Sixth, what was left unsaid in Ambassador Lynch’s spiel about the need for inclusion can and will be said by me: the lack of a satisfactory degree of inclusion fuels the twin devils of insecurity and instability. America has learned this to its great distress from its prior failures in places like Iran and Venezuela. It does not seek a repeat of that in torn and tormented Guyana; ethnic-driven, politically spiteful, and socially intolerant Guyana, an arena ripe for agitation and trouble. Seventh, the uneasiness of a significant segment of the Guyanese population is a source of considerable uneasiness on the part of Americans in the State Department, hence the Ambassador’s continued forays into the shark-filled waters of inclusion and its new partner in crime, sustainability for all.

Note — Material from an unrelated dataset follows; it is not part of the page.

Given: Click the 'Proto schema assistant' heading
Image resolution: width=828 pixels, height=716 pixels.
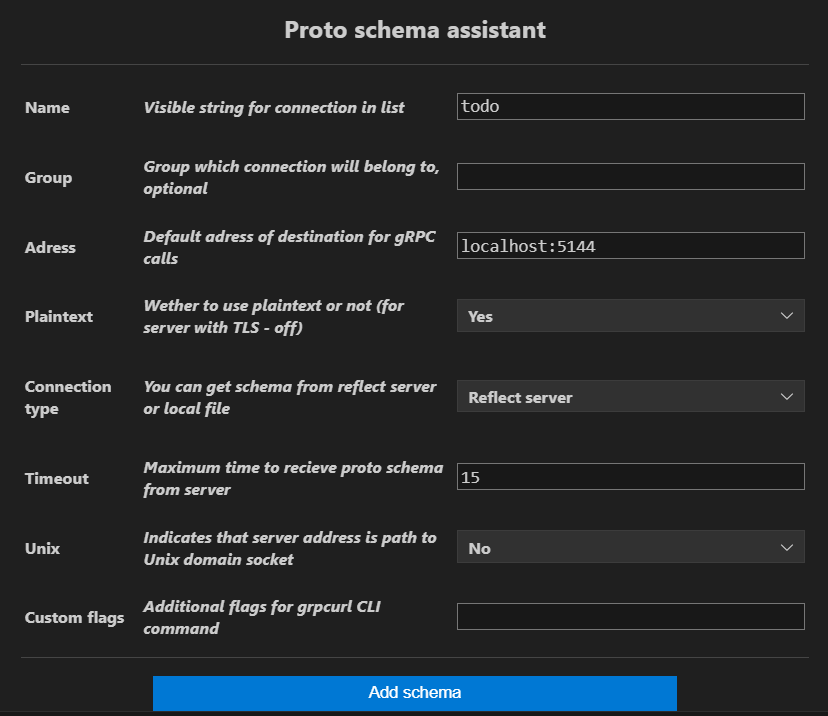Looking at the screenshot, I should click(414, 30).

Again, I sift through local circumstances to decipher Ambassador Lynch’s entrance into another pool of piranhas. Yes, she recognizes cash handouts and other programs, which are all commendable. The truth is that only one of the relief programs of the PPP Government has been genuinely national in scope and touch. It would be the COVID-19 aid delivery of GY$25,000 to each Guyanese family. Only that one has something of ‘all-ness’ about it; all Guyana, maybe some strain of ‘One Guyana.’ All the other cash relief programs have been cleverly targeted (farmers, flooded, sugar, fishers) to largely PPP populated constituencies, and do not possess the kind of universal assistance that is so direly required. While the Ambassador was careful not to charge too sharply in those directions, her point should not be missed.

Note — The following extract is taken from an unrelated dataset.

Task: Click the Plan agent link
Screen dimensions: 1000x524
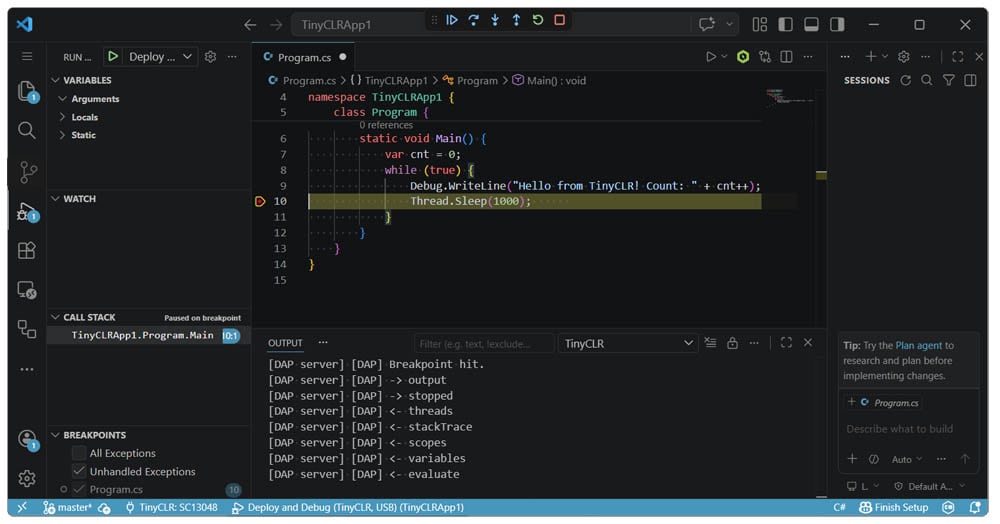Action: pos(918,345)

Interestingly, Ambassador Lynch’s speaking to ‘sustainability for all’ has to be discerned for what it is. It is a diplomatic rap on the knuckles of the PPP Government and President Ali that what is being done is piecemeal, parttime, and prolific in its poverty of lasting value. What Ambassador Lynch is saying in nuanced language is what a few Guyanese (like me) have appealed to the President to consider. Handouts are good; but it is better to envision and deliver a well-thought out and structured and comprehensive plan that has enduring value. To say differently, it makes a difference long-term in the lives of all citizens. To table things in a harsher note, when Ambassador Lynch mentions sustainability for all, it is tantamount to her saying to the PPP Government: please rethink, reengineer, and restart. Cease and desist with these narrow programs and practices. Put a halt to the partisan performance. I hear her urging Government and President Ali: govern for all. Stop politicking. Be done with electioneering and campaigning under what are nothing but charitable cash camouflages.
Speak to all the people. Do for all the Guyanese people that which helps them to manage with confidence this demanding present into the long future. Lead them, and do for them what would be a manner befitting an oil-producing nation with some of the flashiest numbers around. Ambassador Lynch has done her duty. Mine has just begun.